• PAGE EXTRACT:
□ □ □
THOROUGHLY READ AND FOLLOW THE
PROJECT GUIDELINES.
These guidelines contain detailed information about how to structure your
project, and how to prepare your written and oral reports.
*** You must use the
Project 3 Template provided for your written report. ***
(if you prefer not to use Word, you can copy and paste this format in a
different editor as long as you respect the stated page structure and
page limit.)
- Machine Learning Technique(s):
Use the neural networks methods implemented in Weka and in R
(or implement your own code). You can find the Weka module implementing neural
nets under Classifiers, functions, MultilayerPerceptron; and the Matlab functions implementing neural nets in the Neural Network Toolbox.
- Dataset(s):
In this project, we will use two datasets:
-
Face Recognition:: Use
the Face Recognition dataset
described in Section 4.7 of this course's textbook: Tom Mitchell's Machine Learning.
This
dataset is also available at the
UCI Data Repository.
You can use the same learning task (that is, learn the direction the person
is facing: left, right, straight, or upward) and the same design decisions
and parameters described in Section 4.7. For example, you can use the
one-quarter size images, if you wish. I encourage you to experiment with
other settings and design decisions, and even other learning tasks
(e.g., sunglasses recognizer or face recognizer) if time allows.
-
S&P 100 Index:
For the 2nd dataset, you will collect daily closing prices for each of the
100 companies in the S&P 100 stock market index. These daily closing prices
are freely available online
(see for example Yahoo Finance).
Collect daily closing prices from January 1, 2013 - Sept. 15 2014
(except of course for the days when the stock market was closed).
To keep it simple, use January 1, 2013 - June 30, 2014 as training data, and
July 1st - Sept. 15 2014 as test data (that is, do not use n-fold crossvalidation
for this dataset). Also, use Biogen Idec (BIIB) as the prediction target.
- Performance Metric(s):
- Use classification accuracy and confusion matrices for classification tasks;
and
use root mean squared error (RMSE) and correlation coefficient (CC) for regression
tasks.
[See Slides 56-60 of the
Weka Textbook Slides Chapter 5.
□ □ □
• MATERIAL:
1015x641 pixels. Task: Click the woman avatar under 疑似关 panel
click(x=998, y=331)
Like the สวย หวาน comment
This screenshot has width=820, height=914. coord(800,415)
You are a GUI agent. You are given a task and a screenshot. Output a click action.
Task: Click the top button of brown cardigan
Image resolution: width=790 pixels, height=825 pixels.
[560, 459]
□ □ □
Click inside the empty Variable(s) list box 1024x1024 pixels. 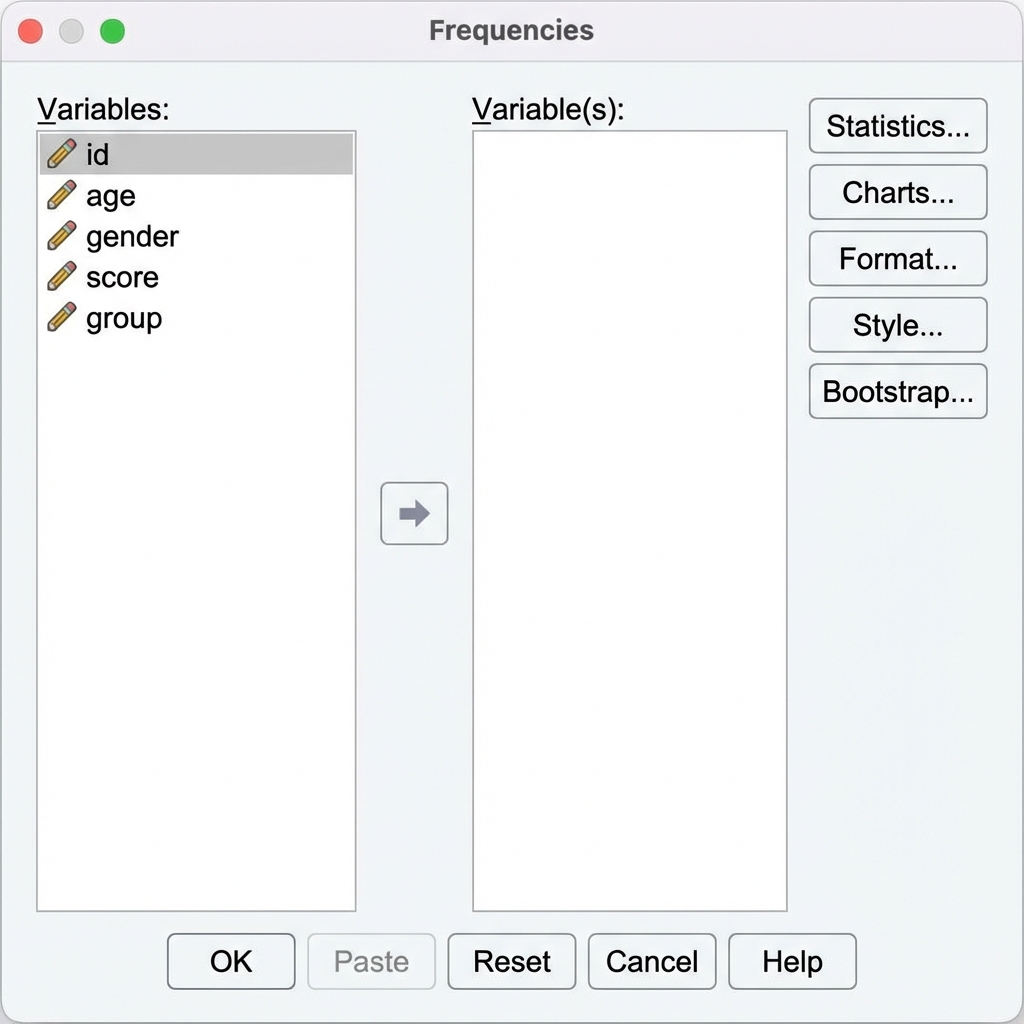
□ □ □
• TASKS FOR THIS EXERCISE:
a: According to the project assignment, why is the S&P 100 data split into fixed date ranges for training and testing? Answer in one to three sentences.
b: Output a passage from the project assignment, beginning at the words "- Machine Learning" and stopping after "Neural Network Toolbox.".
The entries form separate material and are unrelated to the project assignment.

• ANSWER LIST:
a: The assignment gives the reason as keeping things simple. Data from January 1, 2013 to June 30, 2014 serves for training, and data from July 1 to Sept. 15, 2014 serves for testing. No n-fold cross-validation is used for this dataset.

b:
- Machine Learning Technique(s):
Use the neural networks methods implemented in Weka and in R
(or implement your own code). You can find the Weka module implementing neural
nets under Classifiers, functions, MultilayerPerceptron; and the Matlab functions implementing neural nets in the Neural Network Toolbox.